Ese vacío me incomodaba. No era solo una omisión académica: era una parte de la ecuación que faltaba y que distorsionaba la lectura del mercado. Porque si no entendemos al inversor, si no sabemos cómo piensa, qué lo convence, qué lo frena, qué le genera confianza y qué lo ahuyenta, entonces cualquier análisis queda cojo.
El libro nació de esa incomodidad. Durante más de dos años llené borradores, taché párrafos, cambié enfoques. No lo escribí de un tirón: lo fui madurando al mismo tiempo que seguía conversando con quienes hacen al real estate todos los días. Escuché a desarrolladores que me decían “el proyecto está bien, pero los inversores no entran”; a brokers que reconocían que podían vender rápido, aunque no siempre vendían bien; a clientes que invertían sin medir riesgos y después se arrepentían. Y, sobre todo, escuché a inversores que, con una mezcla de racionalidad y corazonada, me explicaban por qué en segundos decidían confiar o dar media vuelta.
Esa escucha constante fue mi verdadera fuente. Yo no inventé a “la mente del inversor”: la describí, la puse en palabras, porque estaba ahí, latiendo en cada decisión que se tomaba. Lo que hice fue darle forma, construir un relato que permitiera entenderla.
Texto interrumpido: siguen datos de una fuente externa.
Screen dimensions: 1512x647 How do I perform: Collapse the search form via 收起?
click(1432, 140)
Confieso que muchas veces dudé. Pensé que quizás bastaba con los informes técnicos, con los datos de precios, rentabilidades o absorción que solemos producir desde la consultora. Pero entendí que no. Porque esos números explican una parte, pero no explican todo. Falta el componente humano, el que no entra en una planilla de excel pero define si un edificio se llena o queda vacío.
La mente del inversor es mi intento de mostrar esa otra mitad de la ecuación. La mitad que incomoda, porque obliga a reconocer que el mercado no siempre responde a fórmulas, que la confianza pesa más que una tasa de rentabilidad teórica, que un discurso mal planteado puede arruinar un proyecto por más sólido que parezca.
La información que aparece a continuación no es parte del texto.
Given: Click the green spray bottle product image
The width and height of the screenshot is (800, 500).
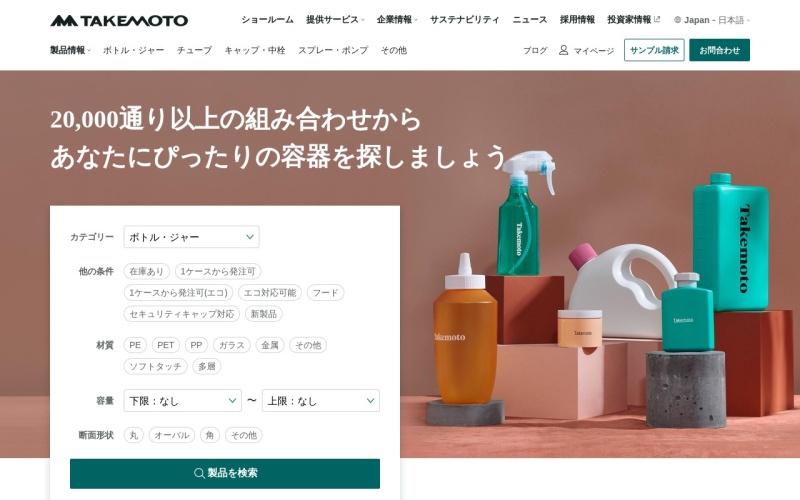Looking at the screenshot, I should [x=524, y=213].
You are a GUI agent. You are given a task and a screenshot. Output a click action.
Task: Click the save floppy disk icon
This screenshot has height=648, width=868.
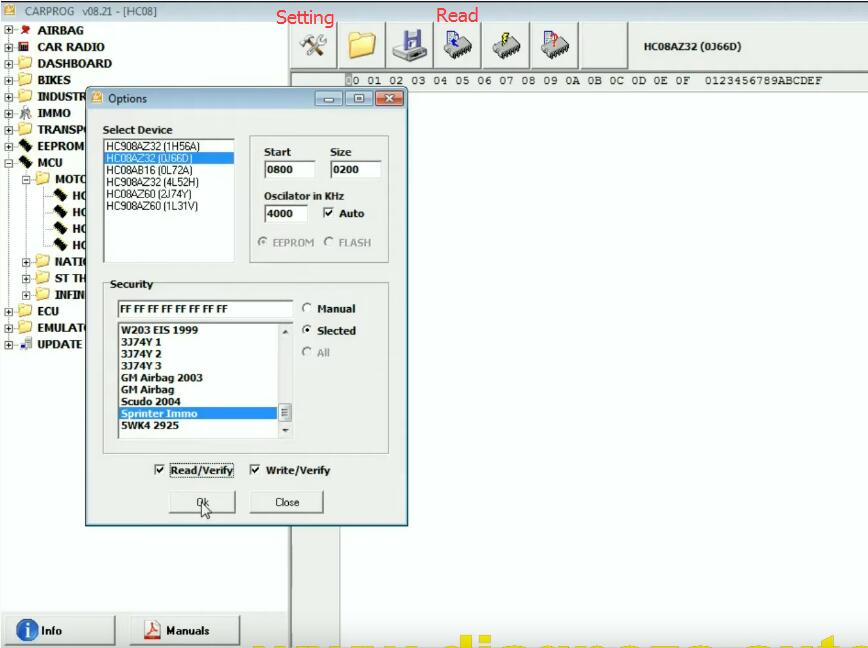pyautogui.click(x=409, y=46)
Por eso no es un libro complaciente. Es un libro que cuestiona, que interpela a desarrolladores, brokers e inversores. Que les recuerda que cada edificio en cualquier ciudad, tanto Montevideo como Buenos Aires, Asunción o Madrid, no existe porque alguien lo dibujó, sino porque alguien se animó a apostar en él. Y esa apuesta nunca es un acto mecánico: es una decisión humana, cargada de percepciones, dudas, certezas y narrativas.
Hoy siento que el libro estaba escrito en el aire antes de estar en el papel. Que lo único que hice fue ordenar lo que todos sabemos, pero no siempre nos animamos a decir: que el inversor es el juez silencioso de este negocio, y que sin comprenderlo estamos analizando solo la mitad de la película.
Ese es, al final, el propósito de La mente del inversor. No dar respuestas cómodas, sino invitar a mirar distinto. A cuestionar, a analizar, a no conformarse con repetir recetas. Porque si no entendemos la mente de quienes deciden, todo lo demás –los planos, los renders, las campañas– se vuelve un castillo de arena.
- Gonzalo Martínez Vargas, CEO de Moebius, consultora en Real Estate.